The White House administration will ask Congress for $1 billion in mandatory funding to support President Barack Obama's new "moonshot" initiative to find a cure for cancer. But researchers interviewed by The New York Times say the funds aren't enough.
The initiative aims to accelerate research efforts by enhancing data access and facilitating collaboration among key stakeholders. The White House administration hopes the efforts will make more therapies available to more cancer patients.
The funding will provide $195 million in new cancer activities at the National Institutes of Health (NIH) in fiscal year 2016 and $755 million in mandatory funds in 2017 to cover research at both NIH and the Food and Drug Administration, the White House said in the announcement.

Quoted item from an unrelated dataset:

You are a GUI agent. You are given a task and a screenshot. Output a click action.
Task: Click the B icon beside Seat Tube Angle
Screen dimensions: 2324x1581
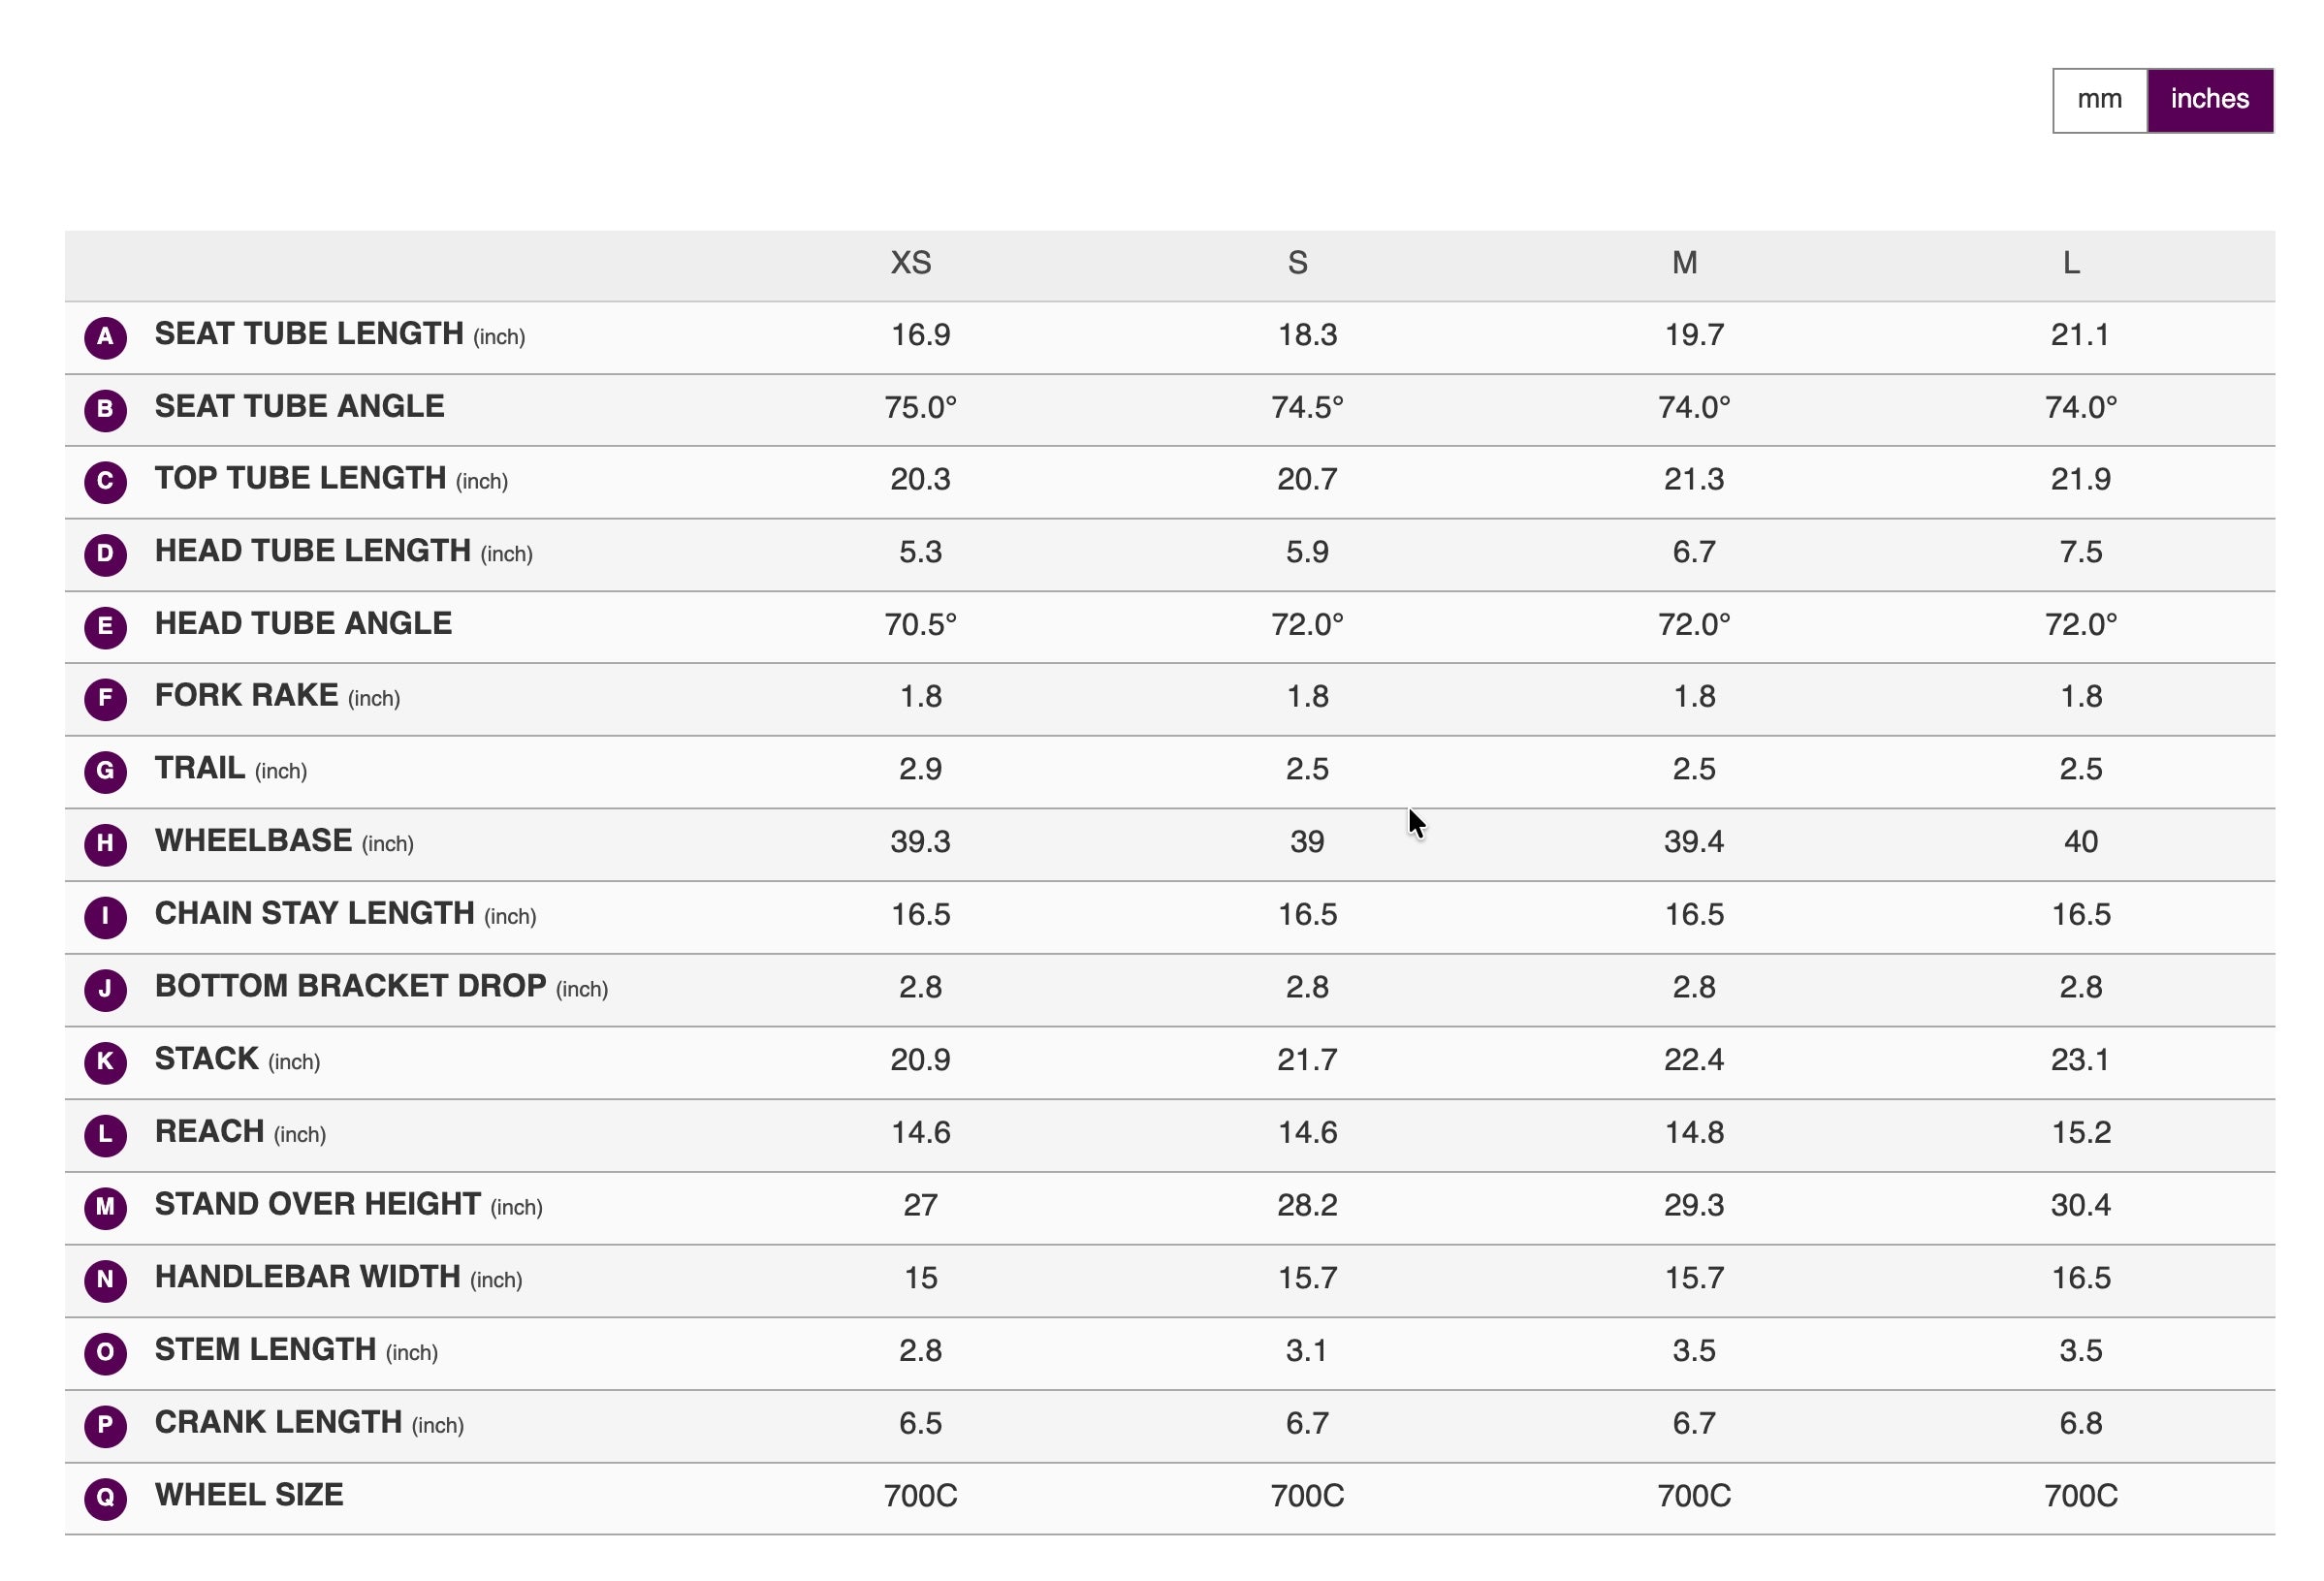(x=105, y=410)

The moonshot taskforce, headed by Vice President Joe Biden, aims for the funds to pay for research to develop a vaccine to prevent cancer; provide methods for screening and early detection of cancer, improve cancer immunotherapy and combination therapy, and break down barriers between public and private institutions to improve data sharing. In addition, the funds will allow the Food and Drug Administration to develop an oncology center to accelerate development of products for prevention, screening, diagnosis and treatment.
But researchers interviewed by The New York Times say the money isn't nearly enough to reach the moon. Major advances in cancer research can take 10 years and billions of dollars, they said. However, they said the White House's attention to cancer may help accelerate changes in research.
"This is not a moonshot, since there's not nearly enough money for such a thing," Robert Cook-Deegan, M.D., a research professor at Duke University, told the newspaper. "But if they could spur a change in the culture of cancer research, that would be an important legacy."
Efforts to eliminate cancer will require a galactic effort, according to José Baselga, M.D., Ph.D., physician-in-chief at Memorial Sloan Kettering Cancer Center and president of the American Association for Cancer Research, in a piece for U.S. News & World Report. The reason it is so difficult is because cancer isn't one disease, he said. It is hundreds of diseases and every patient and tumor is different.
Funding is one piece of the puzzle, he wrote. It will also require bipartisan leaders who support these efforts. "We need bipartisan leaders who are inspired to act. They must overcome the barriers to increased, sustained funding and timely legislation to foster true collaboration. This will fuel the continued breakthroughs. Following these paths, Americans can discover more effective strategies to prevent, control and ultimately cure cancer," he wrote.